* Task statement: Copy the records below in full, changing no character.
Start of Study material
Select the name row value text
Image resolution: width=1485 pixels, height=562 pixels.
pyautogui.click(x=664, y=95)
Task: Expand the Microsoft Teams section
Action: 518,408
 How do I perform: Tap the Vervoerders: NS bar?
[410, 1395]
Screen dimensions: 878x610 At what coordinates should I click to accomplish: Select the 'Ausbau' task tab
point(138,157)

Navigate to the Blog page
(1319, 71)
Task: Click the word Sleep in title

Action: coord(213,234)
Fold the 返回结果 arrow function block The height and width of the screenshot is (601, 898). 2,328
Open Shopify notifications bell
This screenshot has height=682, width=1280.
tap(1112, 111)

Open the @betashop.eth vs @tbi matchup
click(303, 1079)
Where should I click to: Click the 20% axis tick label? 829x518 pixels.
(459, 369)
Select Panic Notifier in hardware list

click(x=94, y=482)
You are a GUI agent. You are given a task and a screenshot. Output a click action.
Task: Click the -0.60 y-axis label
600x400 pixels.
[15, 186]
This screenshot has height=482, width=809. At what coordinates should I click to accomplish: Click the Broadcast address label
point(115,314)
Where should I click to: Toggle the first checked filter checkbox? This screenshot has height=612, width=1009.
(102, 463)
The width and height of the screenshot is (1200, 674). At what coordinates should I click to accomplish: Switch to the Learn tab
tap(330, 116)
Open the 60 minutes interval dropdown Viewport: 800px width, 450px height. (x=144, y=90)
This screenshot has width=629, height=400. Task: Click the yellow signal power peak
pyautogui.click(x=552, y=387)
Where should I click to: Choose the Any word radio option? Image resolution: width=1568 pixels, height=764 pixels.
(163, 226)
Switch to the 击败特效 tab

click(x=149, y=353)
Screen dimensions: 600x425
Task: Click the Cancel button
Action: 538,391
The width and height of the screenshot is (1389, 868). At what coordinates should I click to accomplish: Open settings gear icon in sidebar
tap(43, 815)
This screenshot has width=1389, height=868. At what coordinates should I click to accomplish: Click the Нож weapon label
End of Study material
* Your response:
Select the name row value text
Image resolution: width=1485 pixels, height=562 pixels.
pyautogui.click(x=664, y=95)
Task: Expand the Microsoft Teams section
Action: 518,408
 How do I perform: Tap the Vervoerders: NS bar?
[410, 1395]
Screen dimensions: 878x610 At what coordinates should I click to accomplish: Select the 'Ausbau' task tab
point(138,157)

Navigate to the Blog page
(1319, 71)
Task: Click the word Sleep in title

Action: coord(213,234)
Fold the 返回结果 arrow function block The height and width of the screenshot is (601, 898). 2,328
Open Shopify notifications bell
This screenshot has height=682, width=1280.
tap(1112, 111)

Open the @betashop.eth vs @tbi matchup
click(303, 1079)
Where should I click to: Click the 20% axis tick label? 829x518 pixels.
(459, 369)
Select Panic Notifier in hardware list

click(x=94, y=482)
You are a GUI agent. You are given a task and a screenshot. Output a click action.
Task: Click the -0.60 y-axis label
600x400 pixels.
[15, 186]
This screenshot has height=482, width=809. At what coordinates should I click to accomplish: Click the Broadcast address label
point(115,314)
Where should I click to: Toggle the first checked filter checkbox? This screenshot has height=612, width=1009.
(102, 463)
The width and height of the screenshot is (1200, 674). At what coordinates should I click to accomplish: Switch to the Learn tab
tap(330, 116)
Open the 60 minutes interval dropdown Viewport: 800px width, 450px height. (x=144, y=90)
This screenshot has width=629, height=400. Task: Click the yellow signal power peak
pyautogui.click(x=552, y=387)
Where should I click to: Choose the Any word radio option? Image resolution: width=1568 pixels, height=764 pixels.
(163, 226)
Switch to the 击败特效 tab

click(x=149, y=353)
Screen dimensions: 600x425
Task: Click the Cancel button
Action: 538,391
The width and height of the screenshot is (1389, 868). At what coordinates should I click to accomplish: Open settings gear icon in sidebar
tap(43, 815)
This screenshot has width=1389, height=868. At what coordinates should I click to accomplish: Click the Нож weapon label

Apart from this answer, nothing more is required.